The proximity of Loftus to the sea has prompted Mr J Adams, the architect of the new Loftus County Modern School, now nearing completion at Liverton Mines, to give the building a nautical touch. In the first place Mr Adams, a partner in a Sheffield firm, has designed ship's bollards outside the school, and secondly, he has commissioned an impressive eye-catching mural, twenty feet by ten feet, on the outer wall of the school entrance. The title of this mural is "Eveloution of the Life at Sea" and it is the work of 23 year old Miss Philippa Threlfall, a pupil of Cardiff College of Art, and now an art teacher in London. Miss Threlfall has under taken previous commissions for Mr Adam's firm, but this is the largest project she has ever done.
The mural is composed of eighteen sections, each weighing six hundredweight, and is being enclosed in a wooden frame. In making it 'Miss Threlfall has had the assistance of the pupils of the school, who in their spare time have collected nine bags of pebbles, rocks, sea shells and fossils from nearby beaches. In addition, Miss Threlfall collected a further two car loads herself.
Said Miss Threlfall: "At first I thought I would be hard put to find sufficient stones, fossils and shells from the foreshore, but the response by the children was incredibly good. Everyone has been surprised by the wide variety of fossils that were found."

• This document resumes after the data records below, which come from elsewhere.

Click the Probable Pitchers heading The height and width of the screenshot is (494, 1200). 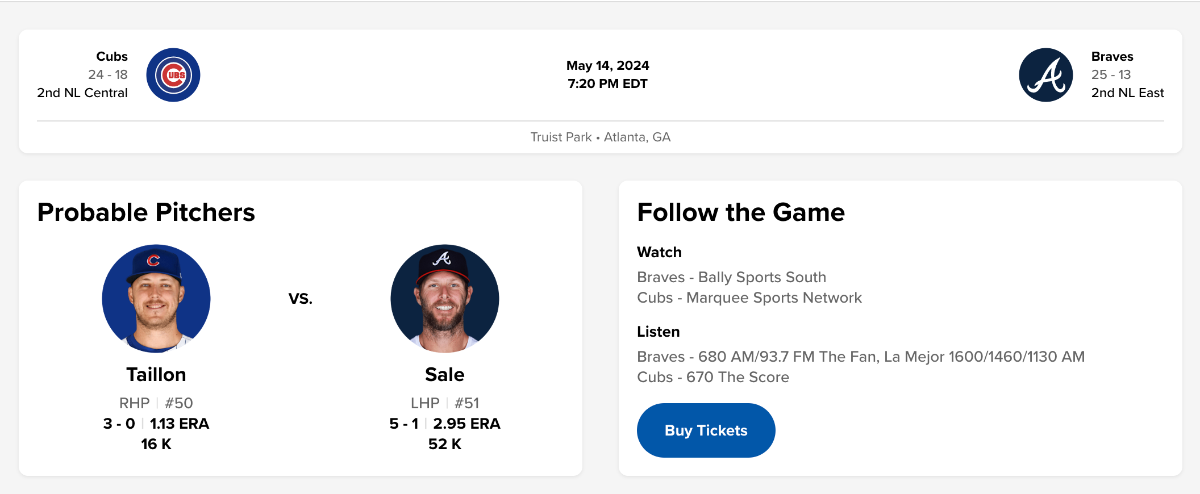tap(146, 212)
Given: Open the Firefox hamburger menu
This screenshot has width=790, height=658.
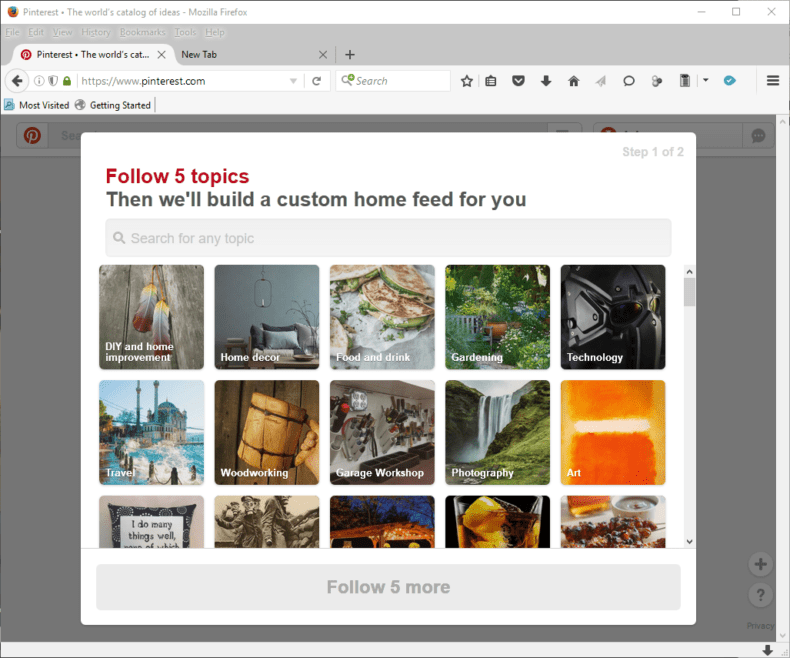Looking at the screenshot, I should 773,81.
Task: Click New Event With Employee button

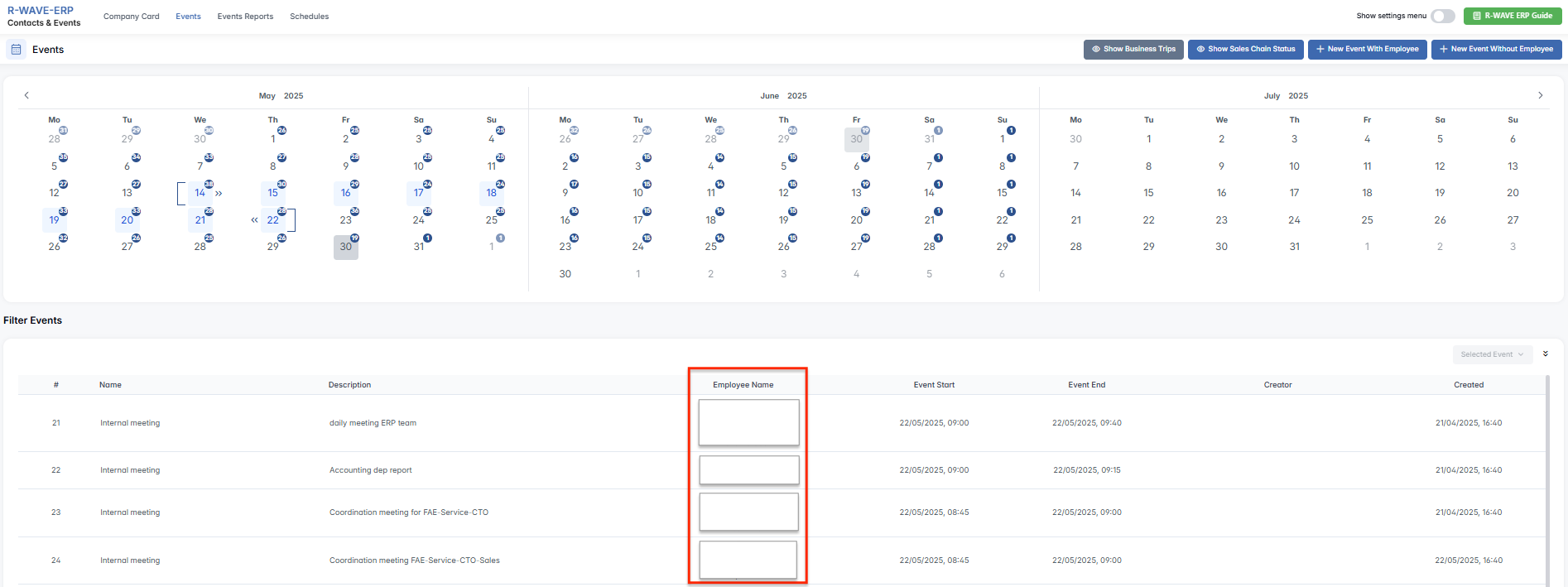Action: (1367, 49)
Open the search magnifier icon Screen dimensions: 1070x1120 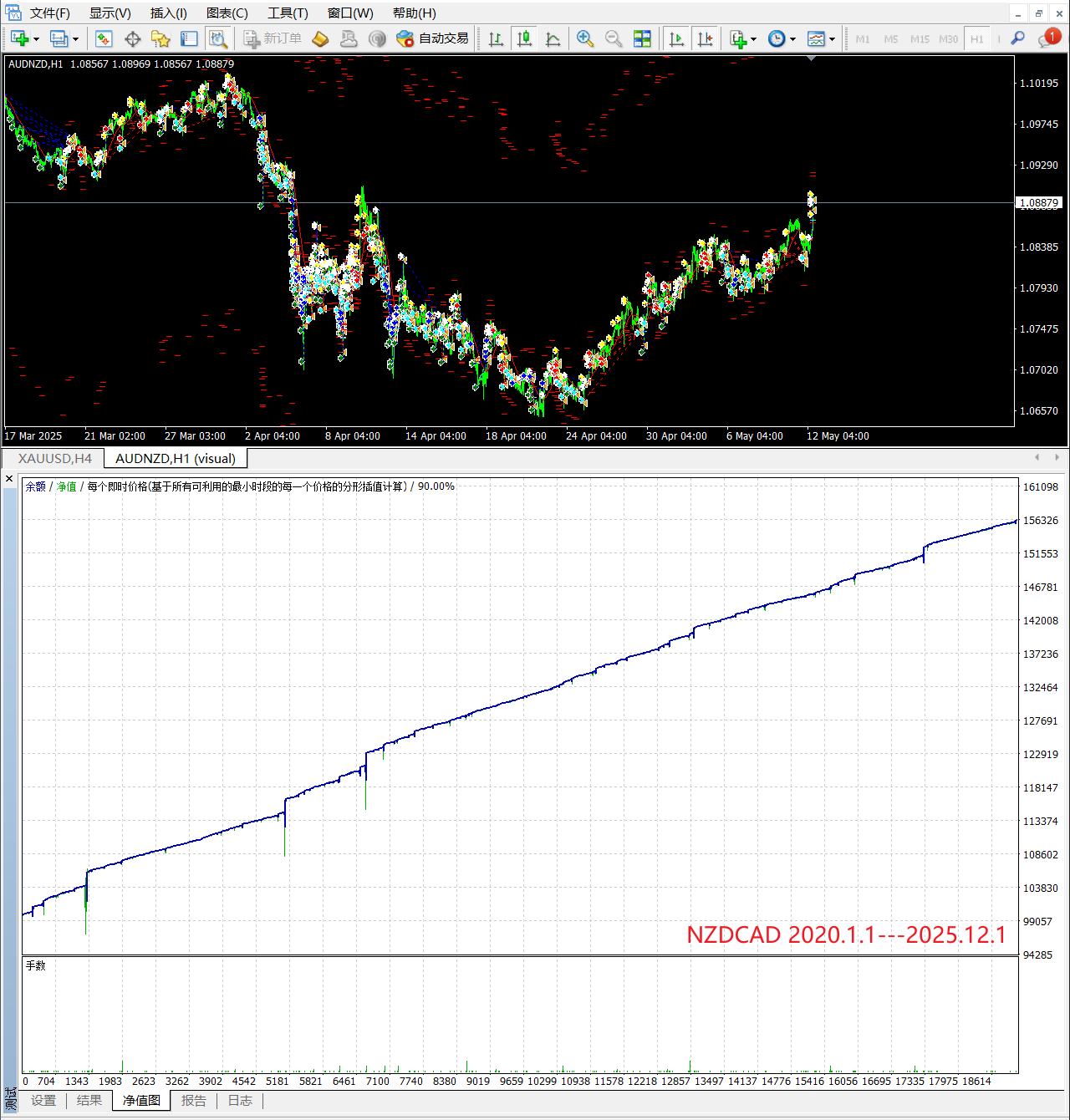tap(1017, 38)
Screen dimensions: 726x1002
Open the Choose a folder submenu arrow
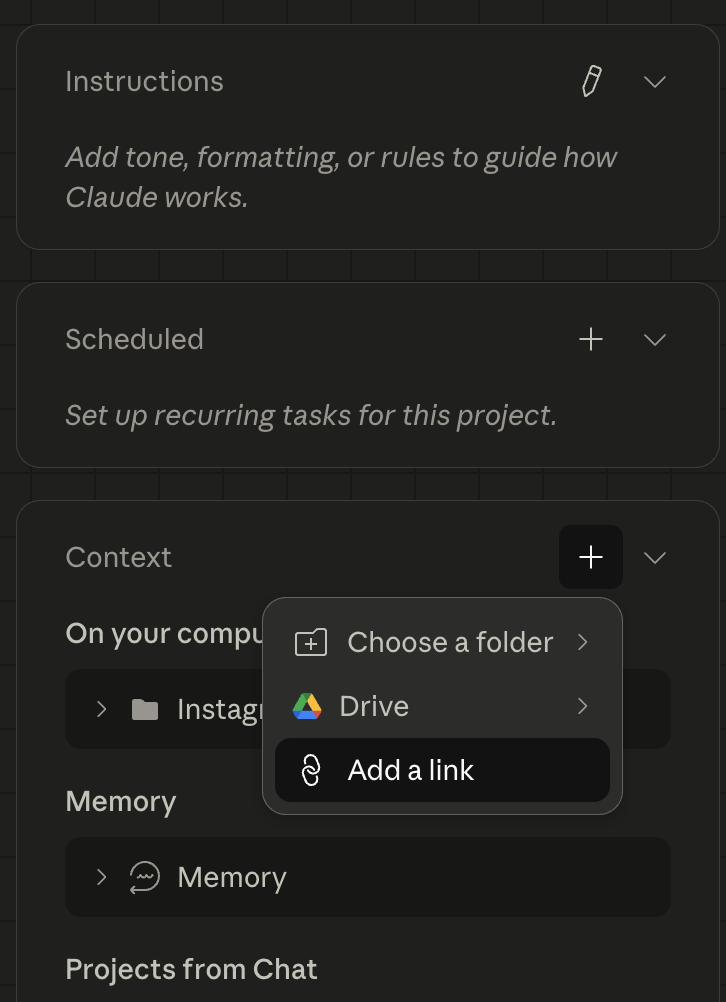coord(583,642)
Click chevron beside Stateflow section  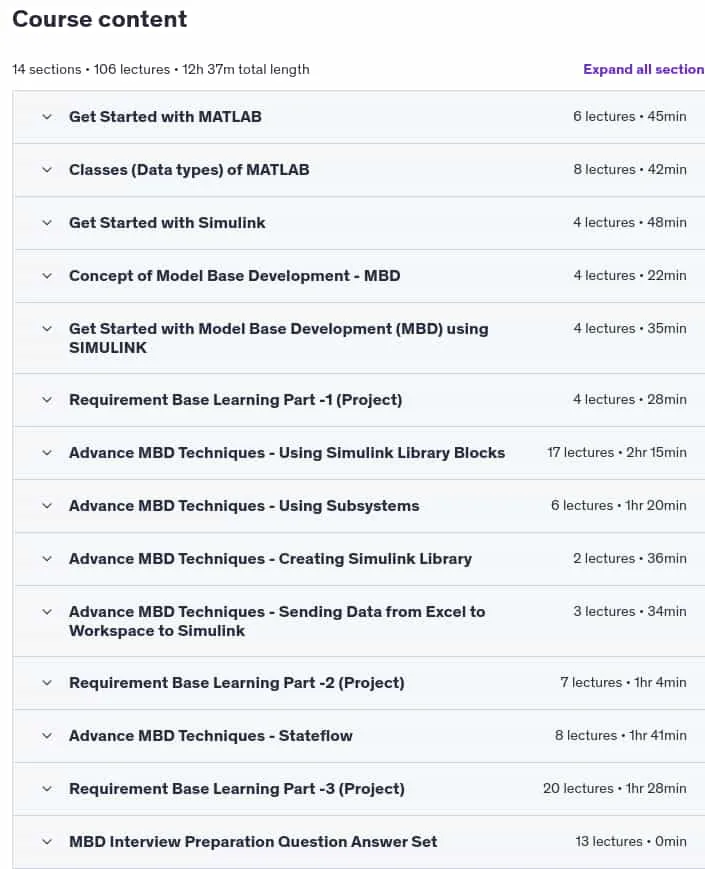47,736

About 3,000 different kinds of pebbles and stones have gone into the mural, and Miss Threlfall has fashioned 58 fish and crabs in special clay, glazing them and fitting them into the mural.
Headmaster's part
Mr Harold Norminton, headmaster for 27 years, said: "When I first heard about the mural I offered to help Miss Threlfall by asking the children to collect pebbles and fossils. I wanted them to feel they had contributed something to the new school - to give them a personal stake in it. They have spent hours combing the beaches for unusual stones, pebbles and fossils."
It was about a year ago that Miss Threlfall was asked to do the mural, using local minerals. She finished it on Tuesday, retuning to London the following day.
Mr Norminton told a Whitby Gazette reporter that the mural was extremely attractive, and it blended very well with the new School. Mr Norminton said that the interior decor would also have a nautical flavour, for gifts of a ship's wheel, a lifeboat anchor and similar reminders of the sea had been promised from Smiths Dock. In addition, the four school houses are to be named after Captain Cook's ships - Endeavour, Resolution, Discovery and Adventure.
The Headmaster is also hoping that people in the area who have old prints of any of Captain Cook's ships or copies, may care to give them to the school to frame and hang in the hall or classrooms.
Many children whose homes are in sight or sound of the sea will in the years to come receive their education in the new building. The school moves from its present premises, off West Road, after Whitsuntide. Children from Loftus, Carlin How and Skinningrove will be involved in this move, but they will be joined by pupils in the 11 to 15 age group from Staithes and Hinderwell.
The present staff of the County Modern School were shown around the new buildings at Liverton Mines by the architect on Tuesday.